Exercise passage:
Most target and field loads with 1 and 1/8th ounces of shot (# 7.5, 8, 8.5 and 9 are the only sizes allowed on skeet, trap and sporting clays fields) will exit the muzzle at somewhere between 1200 and 1250 Feet Per Second, so that is the one variable you can control in the mix of things that goes into making the “how much lead for this shot” decision.

For birds coming straight at you, or going straight away from you (trap stations 2,3,4 for example, or Skeet stations 1 and 7) very little lead is needed, a foot will generally get the job done on with an Improved Cylinder or Skeet choke on the skeet field or from the 16 yard line on the trap field.

As the angle goes from a narrow one (Think Station 1 high house on the skeet field) to a wide one (almost a perfect 90° at station 4 on the skeet field) the amount of lead increases.

With skeet, determining the lead is pretty easy. Stations 1 and 7, both high and low house birds require about 1 foot of lead.

Station 2, is about 2 feet for both high and low house birds.

Task instructions:
Continue the passage on shotgun lead for skeet and trap, starting after its last sentence. The items on this page are not needed for this exercise.

Extracted records:

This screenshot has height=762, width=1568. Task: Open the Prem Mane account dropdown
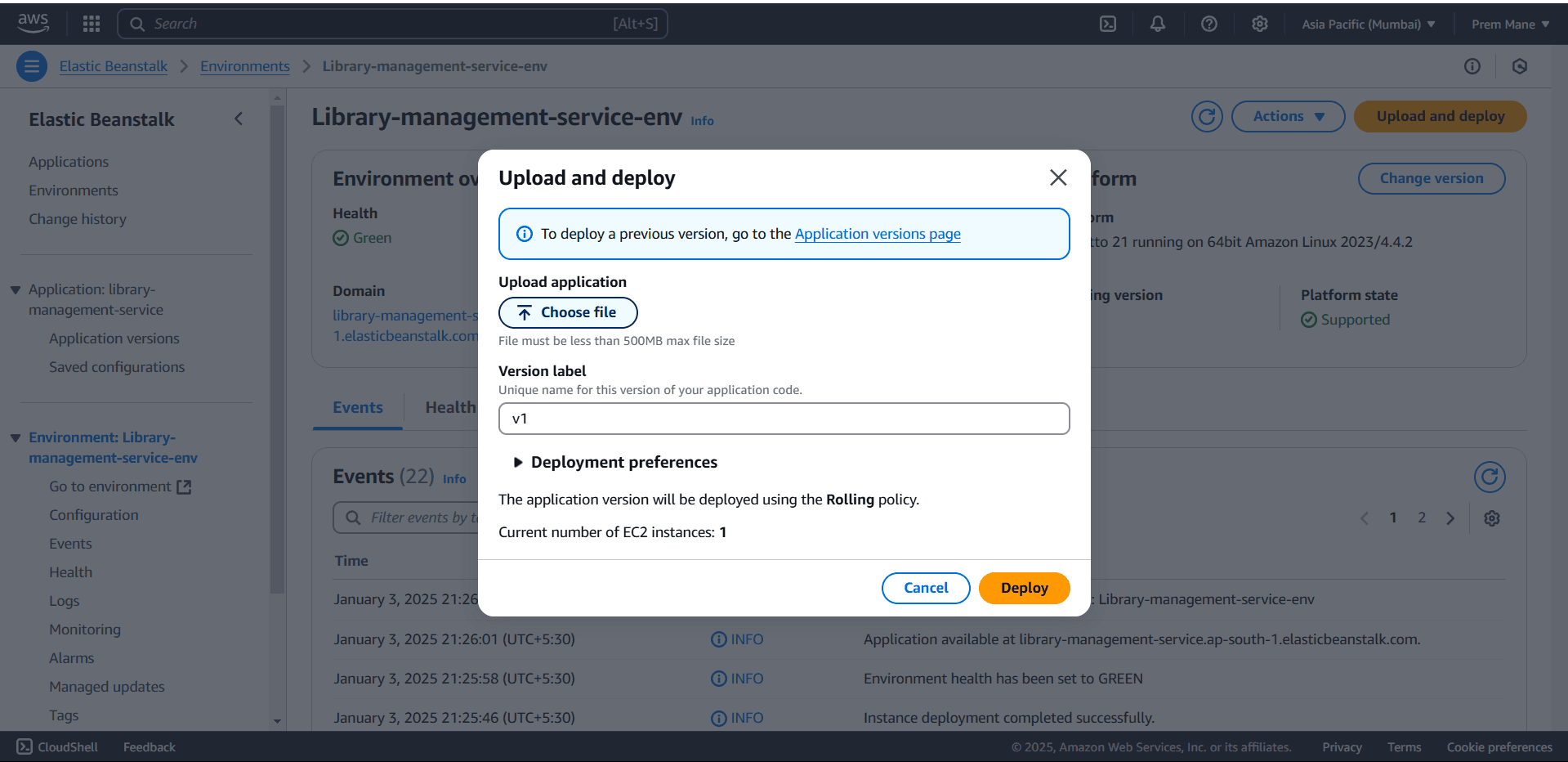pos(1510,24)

...

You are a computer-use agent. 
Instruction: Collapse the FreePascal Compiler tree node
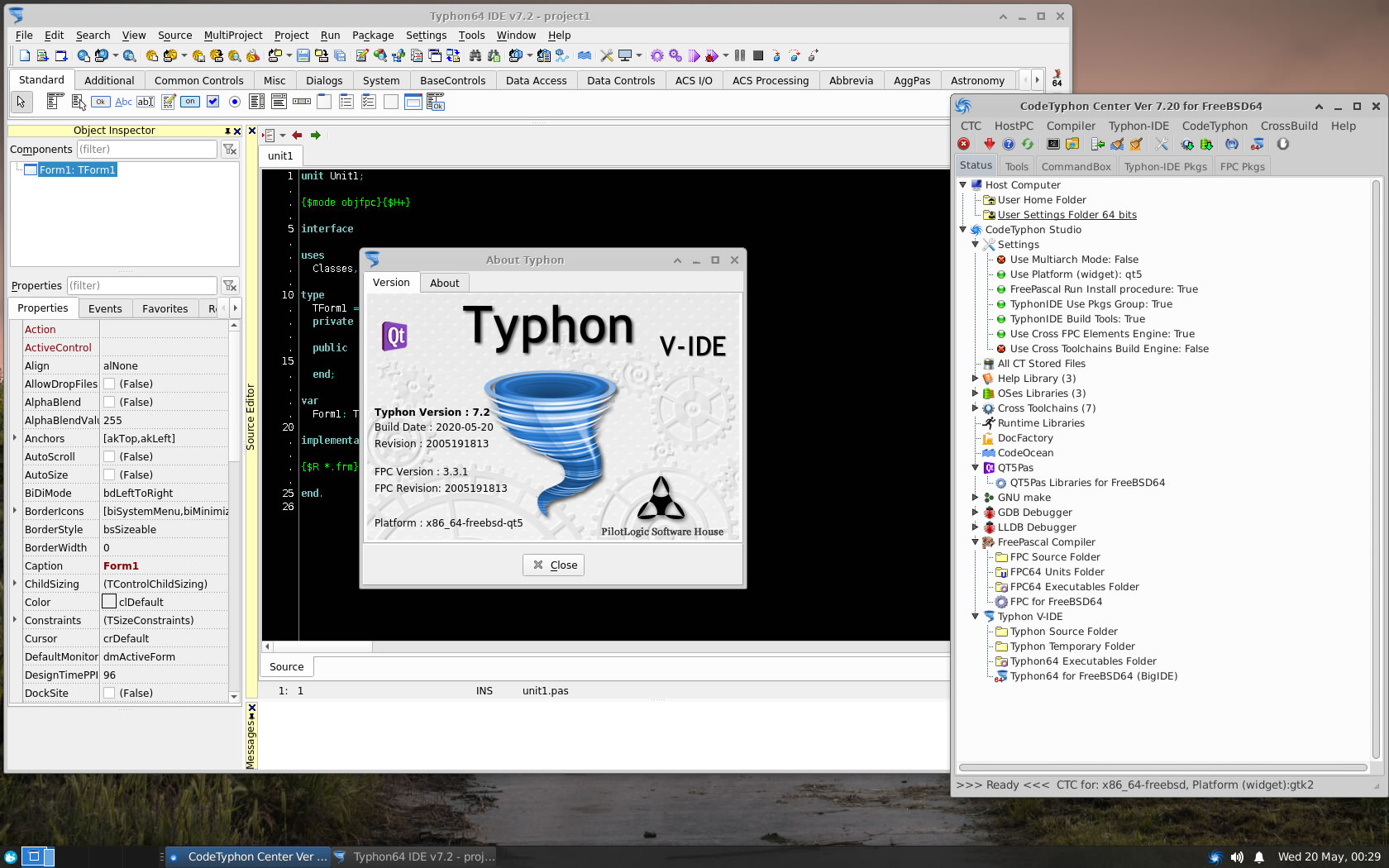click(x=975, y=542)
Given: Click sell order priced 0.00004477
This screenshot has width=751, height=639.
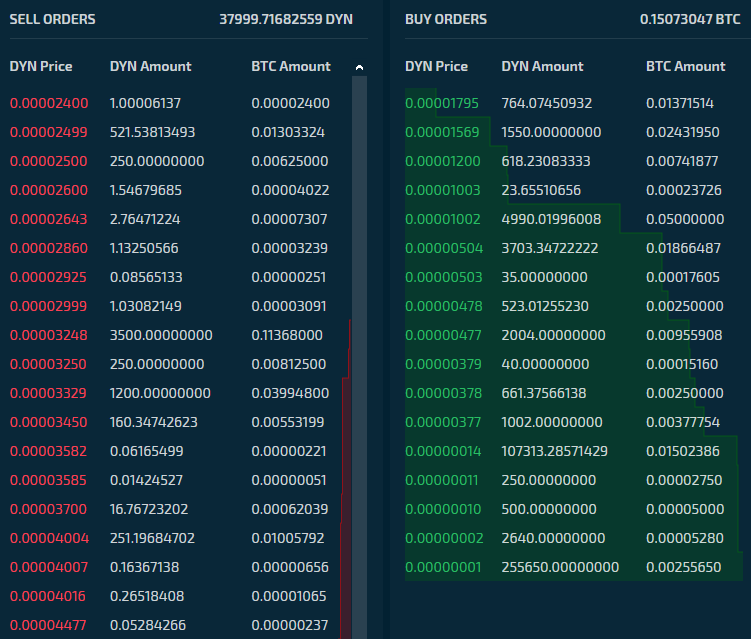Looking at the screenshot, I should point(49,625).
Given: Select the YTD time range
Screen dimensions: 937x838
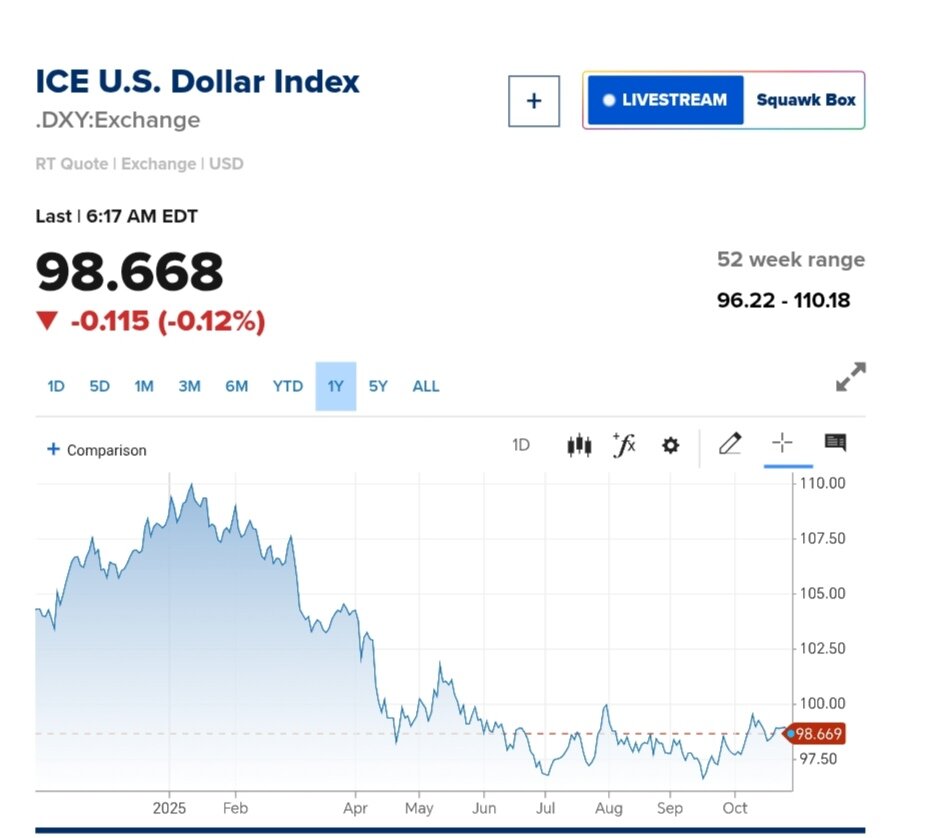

Written answer:
Station 3, 3 feet for both.
Station 4, 4 feet for both.


Station 5 is like station 3, 3 feet of lead for both.
Station 6 is like station 2, 2 feet of lead for both.

A clay pigeon traveling at 40 MPH covers not quite 60 feet in one second, while that shot column coming out of the barrel at say, 1250 FPS, covers that same distance in 1/20th of a second. So in that 1/20th of a second, the bird is traveling roughly 3 feet.

Give a crosser at close range, say, 20 yards, a lead of 3 feet and it should fall somewhere in your pattern.

If you break the bird, and didn't see HOW it broke, ask if anyone saw whether you broke the leading edge (the nose, that is, the leading edge of the bird on the side in the direction the bird is flying) of the bird, the trailing edge (the tail) or hit is solidly in the middle.

As an example, if a bird is flying from your left towards your right, the nose of the bird would be on the right side and at the 3 o’clock position if the bird were stationary and there were a clock face painted on it. The tail would be at the 9 o’clock position.

Break the head, (12 o’clock position) and you are holding a bit too high, the feet (6 o’clock position) and you are holding a bit too low.

And of course it is possible to be too far ahead and too high, to far behind and too low, any combination of those four things.

If you are hitting the bird on the nose, shorten the lead by 6 inches to a foot, as you broke the bird with the trailing edge of your pattern (you were a bit too far in front of it).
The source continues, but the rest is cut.